Opposition leaders on Tuesday dismissed Prime Minister Nikol Pashinian’s harsh criticism of Armenian government and law-enforcement agencies, calling it an attempt to mask his failed policies.
Speaking at a cabinet meeting in Yerevan last week, a furious Pashinian charged that “the state governance system” is sabotaging the fight against corruption, economic policies and reforms initiated by him.
“The entire state system is resisting the revolution and I am going to break that resistance,” he declared. He did not name concrete state bodies or officials.
“The problem is not resistance but how a particular reform or idea is communicated,” countered Mane Tandilian, a leader of the opposition Bright Armenia Party (LHK). “And if the government does not succeed in doing that then the problem is with the government.”
“Yes, there have been people [in the government] with different mindsets,” she told RFE/RL’s Armenian service. “But at the end of the day it’s the government and the prime minister that make decisions and give guidance. If he has failed to solve this problem then the government is inept.”
Tandilian said that she encountered resistance to reforms from some mid-level civil servants when she served as labor minister in May-November 2018 in Pashinian’s first cabinet formed following last year’s “Velvet Revolution.” But shed claimed that the incompetence of more senior officials appointed by Pashinian has been a far more serious problem.

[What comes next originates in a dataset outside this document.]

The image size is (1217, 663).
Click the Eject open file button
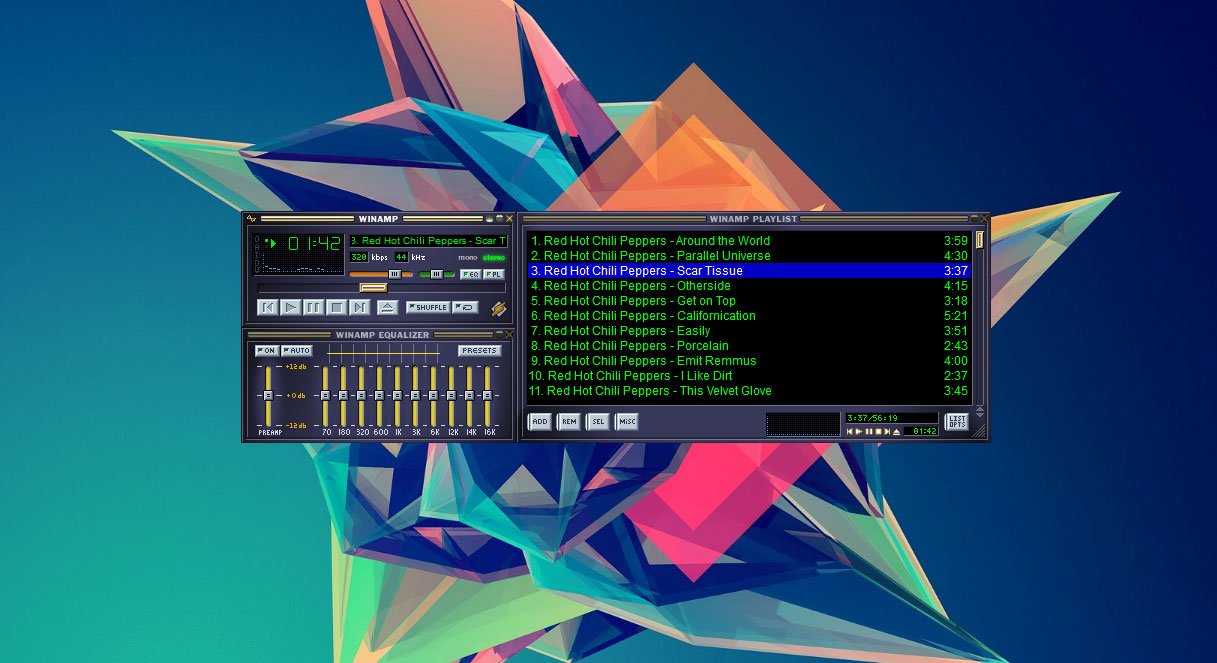[388, 308]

Artsvik Minasian, a senior member of the Armenian Revolutionary Federation (Dashnaktsutyun) who served as economy minister from May-October 2018, said that Pashinian’s diatribe amounted to “self-criticism.”
“There were and there are very good specialists in that system. He should not offend those people,” Minasian said, accusing the prime minister of seeking to get rid of experienced professionals.
In Minasian’s words, Pashinian’s remarks mean that his structural changes and high-level appointments to the government have been a failure. “In order to rectify these mistakes the prime minister needs to take right steps, rather than resort to staff purges. This was an order of staff purges,” claimed the opposition politician.
Hayk Gevorgian, a senior lawmaker from Armenia’s ruling My Step alliance, defended the prime minister. He also made a case for such purges in the middle and lower echelons of the state bureaucracy, saying that they are now the main source of government corruption in the country.
“The existing system of state governance does not meet our requirements,” Gevorgian told RFE/RL’s Armenian service.